Eine Aktivistin der Querdenker-Bewegung hat auf dem Nachrichtendienst Telegram dazu aufgerufen, am Montag nicht wie üblich zu demonstrieren. Als Grund gibt sie die angekündigte Gegendemonstration an. Eine Konfrontation will sie deshalb vermeiden. Werden Sie am Montag trotzdem bei der Menschenkette mitmachen?
Bimmerle

Ich werde selbstverständlich teilnehmen. Ich finde es wichtig, zu zeigen, wie es anders laufen könnte. Wir halten uns alle an die Auflagen. Das Aggressionspotential geht bei diesen Kundgebungen definitiv nicht von den zivilgesellschaftlichen Kräften aus, sondern von Teilnehmenden der Querdenken-Demonstration. Sie verhalten sich sowohl gegenüber Andersdenkenden und Gegendemonstranten, als auch gegenüber der Polizei sehr aggressiv.

Verliert die Demonstration nicht an Bedeutung, wenn diejenigen gar nicht da sind, gegen die sich der Protest richtet?
Bimmerle

Überhaupt nicht. Es ist unser Anliegen, dass diese „Spaziergänge“ in Zukunft so nicht mehr stattfinden. Das heißt nicht, dass angemeldete Kundgebungen nicht erlaubt sind. Die sogenannten Spaziergänge muss man ganz stark trennen von den Kundgebungen, die am Samstag stattfinden. Solange die Auflagen eingehalten werden, ist die Versammlung selbstverständlich geschützt. Die „Spaziergänge“ sind das eben nicht. Sie sind derzeit verboten. Das Ziel ist, dass die Karlsruher Zivilgesellschaft und die Bürgerinnen und Bürger nochmal deutlich machen, dass Querdenken eben nicht die Mehrheit ist, sondern eine kleine Minderheit, die sich völlig unsolidarisch in dieser Krise verhält.

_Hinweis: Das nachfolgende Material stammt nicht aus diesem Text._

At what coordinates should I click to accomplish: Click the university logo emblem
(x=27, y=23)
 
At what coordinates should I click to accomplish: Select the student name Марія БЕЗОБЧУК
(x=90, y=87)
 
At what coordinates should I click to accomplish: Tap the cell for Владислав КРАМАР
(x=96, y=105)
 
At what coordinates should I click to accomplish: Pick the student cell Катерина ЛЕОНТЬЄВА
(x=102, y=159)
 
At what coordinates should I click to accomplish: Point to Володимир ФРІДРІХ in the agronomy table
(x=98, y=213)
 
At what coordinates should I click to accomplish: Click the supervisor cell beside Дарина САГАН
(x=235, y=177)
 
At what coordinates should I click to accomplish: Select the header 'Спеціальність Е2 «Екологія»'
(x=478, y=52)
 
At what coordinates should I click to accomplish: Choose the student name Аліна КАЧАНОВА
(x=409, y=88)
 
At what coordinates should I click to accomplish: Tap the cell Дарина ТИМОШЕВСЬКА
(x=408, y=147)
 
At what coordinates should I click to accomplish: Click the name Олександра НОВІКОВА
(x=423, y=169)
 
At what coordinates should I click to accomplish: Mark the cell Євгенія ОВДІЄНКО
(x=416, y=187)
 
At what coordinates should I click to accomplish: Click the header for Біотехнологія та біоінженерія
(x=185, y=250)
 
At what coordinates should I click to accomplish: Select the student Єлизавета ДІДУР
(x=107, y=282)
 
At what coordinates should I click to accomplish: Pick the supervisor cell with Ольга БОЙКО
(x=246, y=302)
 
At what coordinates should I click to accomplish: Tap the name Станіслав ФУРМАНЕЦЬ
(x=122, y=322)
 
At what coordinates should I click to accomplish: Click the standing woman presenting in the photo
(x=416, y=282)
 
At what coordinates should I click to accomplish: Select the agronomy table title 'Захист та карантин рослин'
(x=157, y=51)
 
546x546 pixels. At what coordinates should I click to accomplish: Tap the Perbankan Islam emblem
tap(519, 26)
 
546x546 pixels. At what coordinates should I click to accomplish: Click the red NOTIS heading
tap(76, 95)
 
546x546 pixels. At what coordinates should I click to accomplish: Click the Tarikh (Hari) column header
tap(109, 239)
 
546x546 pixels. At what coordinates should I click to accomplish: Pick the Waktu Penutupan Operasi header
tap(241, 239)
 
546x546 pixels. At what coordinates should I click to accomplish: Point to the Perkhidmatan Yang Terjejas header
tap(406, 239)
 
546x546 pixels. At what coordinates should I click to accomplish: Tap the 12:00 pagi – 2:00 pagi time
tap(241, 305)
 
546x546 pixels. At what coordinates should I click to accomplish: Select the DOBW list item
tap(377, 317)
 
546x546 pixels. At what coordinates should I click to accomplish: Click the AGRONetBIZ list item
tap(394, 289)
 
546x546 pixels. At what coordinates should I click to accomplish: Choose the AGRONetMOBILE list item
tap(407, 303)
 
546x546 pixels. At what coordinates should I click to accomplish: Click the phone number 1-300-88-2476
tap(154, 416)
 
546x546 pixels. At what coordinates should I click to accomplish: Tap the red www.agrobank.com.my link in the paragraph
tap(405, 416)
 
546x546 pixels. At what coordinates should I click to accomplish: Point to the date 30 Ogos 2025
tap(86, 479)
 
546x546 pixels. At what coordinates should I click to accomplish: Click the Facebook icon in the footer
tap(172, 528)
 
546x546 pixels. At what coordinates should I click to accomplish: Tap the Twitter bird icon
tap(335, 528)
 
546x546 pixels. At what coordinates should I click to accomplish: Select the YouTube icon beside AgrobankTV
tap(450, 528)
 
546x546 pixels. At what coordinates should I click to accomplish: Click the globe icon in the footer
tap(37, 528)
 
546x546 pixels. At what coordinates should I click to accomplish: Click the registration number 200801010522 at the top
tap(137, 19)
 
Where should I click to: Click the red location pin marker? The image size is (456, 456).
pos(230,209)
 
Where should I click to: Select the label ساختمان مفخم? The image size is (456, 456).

Durch Ihre Gegendemonstration erhalten die sogenannten Montagsspaziergänge besondere Aufmerksamkeit. Wäre es aus Ihrer Sicht nicht besser, die wöchentliche Demonstration zu ignorieren?
Bimmerle

Wenn sich hunderte Menschen jeden Montagabend durch die Innenstadt bewegen und sich nicht an die Masken- und Abstandsregeln halten, dann ist das nicht so einfach zu ignorieren. Für die Menschen, die sich in der Innenstadt aufhalten, stellt das eine Gesundheitsgefahr dar. Wir sehen in der ganzen Bundesrepublik eine Radikalisierung bei Querdenken. Da müssen wir ein Zeichen dagegensetzen.